Sound is a vibration or a pulse in air pressure. These pulses move through the deficiencies of a structure’s air barrier or air control layer. With the right acoustic equipment, sound waves can be detected as they pass through these cracks and crevasses of walls, roofs, foundations, or other assemblies. The technology isn’t new, a company in Britain called Coltraco has been using acoustics to test the watertight integrity of ships for decades. It wasn’t a big leap to modify the tool to find air leaks in homes and other structures.

Coltraco’s tool (called Portascanner®) uses a sound emitter or generator and a receiver.  The emitter generates sound at the frequency of 40,000 kilohertz, which is well above what humans can perceive. The receiver is designed to “hear” the noise at those high frequencies. The equipment is setup so the noise generator is on one side of a wall or assembly, and the receiver, the other side. The equipment is turned on and a wand with a microphone that is connected to the receiver module is moved around the location of a suspected air leak. The receiver has both a visual digital gauge showing sound intensity and a set of headphones where noise signifying a leak becomes louder as the size of the leak increases. According to Coltraco, leaks as small as 0.002 inches (about half the thickness of human hair) can be detected.
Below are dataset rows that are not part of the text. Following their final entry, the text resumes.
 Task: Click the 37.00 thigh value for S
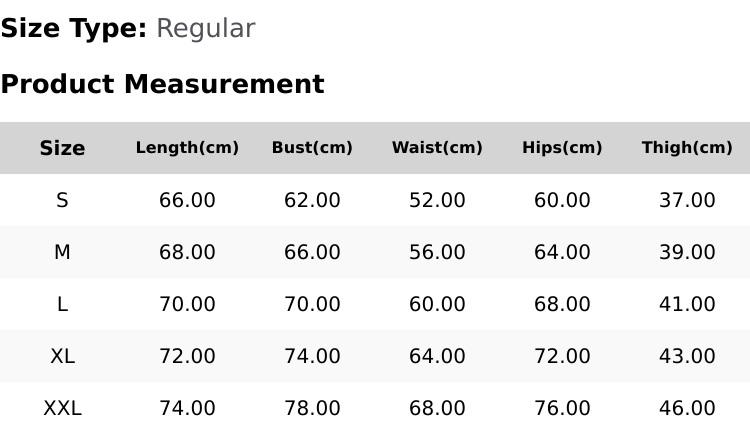687,200
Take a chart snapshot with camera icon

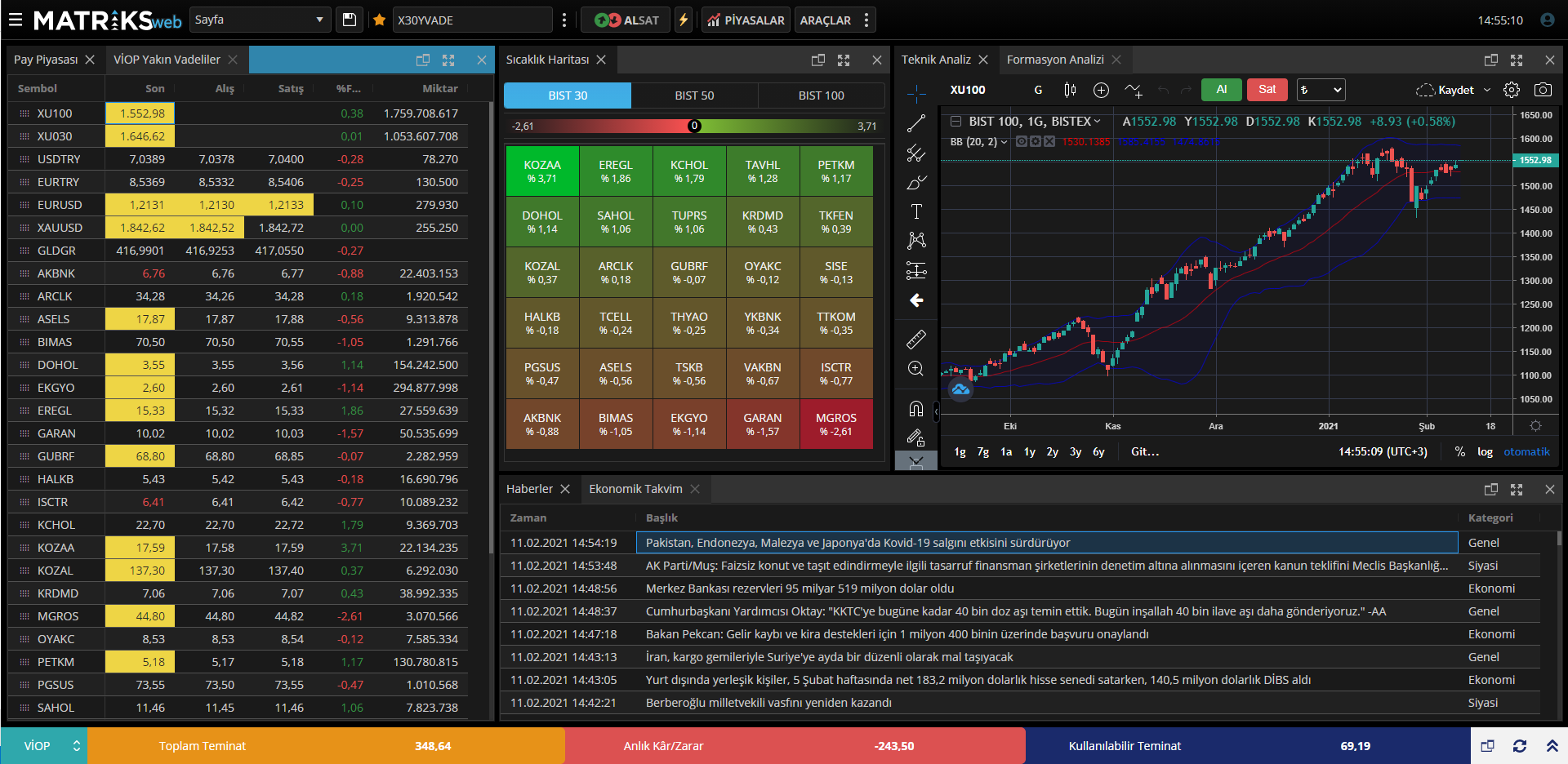click(1543, 90)
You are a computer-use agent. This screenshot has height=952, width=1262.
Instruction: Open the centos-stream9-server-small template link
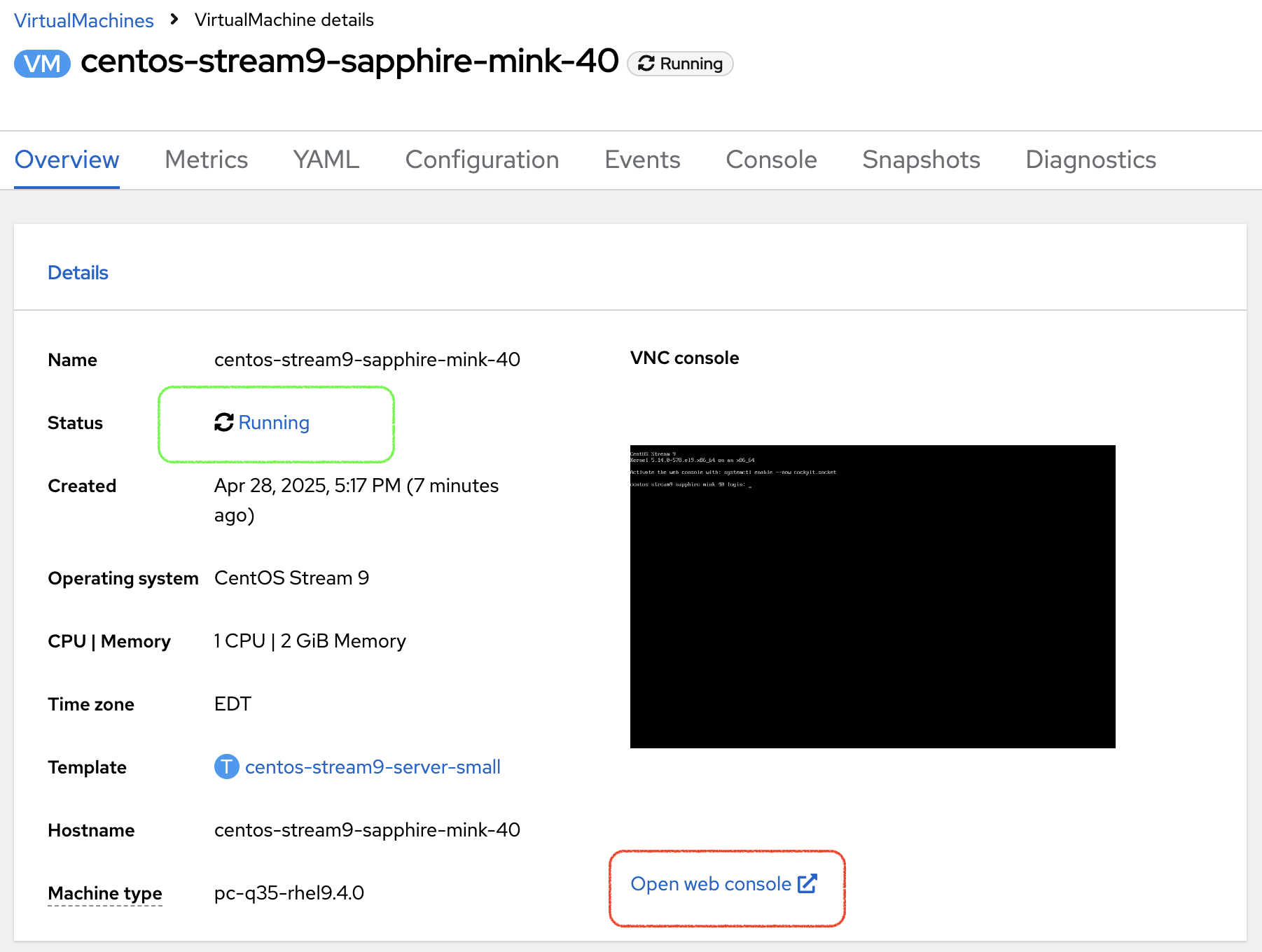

The tool can be set up and taken down in a couple minutes. You do not need a complete air barrier for the tool to work; you can test a window, for instance, without having a complete air barrier. And you don’t need a temperature differential like when using a thermal imaging camera for the tool to find an air leak. One drawback is that you cannot actually see the air leak like you can with thermal imaging. But the technology of seeing a sound wave does exist and is beginning to be utilized in the construction market.

A second manufacturer of acoustic air leakage detection equipment is Sorama.  Sorama is based in The Netherlands and is the manufacturer of several different acoustic devices. Their tool most associated with building air leakage testing is the CAM iV64. This device looks similar to a thermal imaging camera, with the exception of several sound sensors and a camera lens that are built into the face of the unit.

The tool senses sound at a selectable frequency and visually marks the sound’s source on the touch screen display integrated into the unit. In my opinion, this is the direction acoustic air leakage equipment will be moving to in the future.

Acoustic air leakage tools are not a replacement for the blower door test; they cannot quantify air leakage rates of whole buildings, nor are they good at finding complex three-dimensional air pathways. They are good at detecting direct, or nearly direct, air pathways (such as you might find around a window or door) and they do not need a complete air barrier to test. They are also very quick to set up and test. Prices for these specialized tools are high, but I suspect they will begin decreasing as more competition enters the market and the technology advances.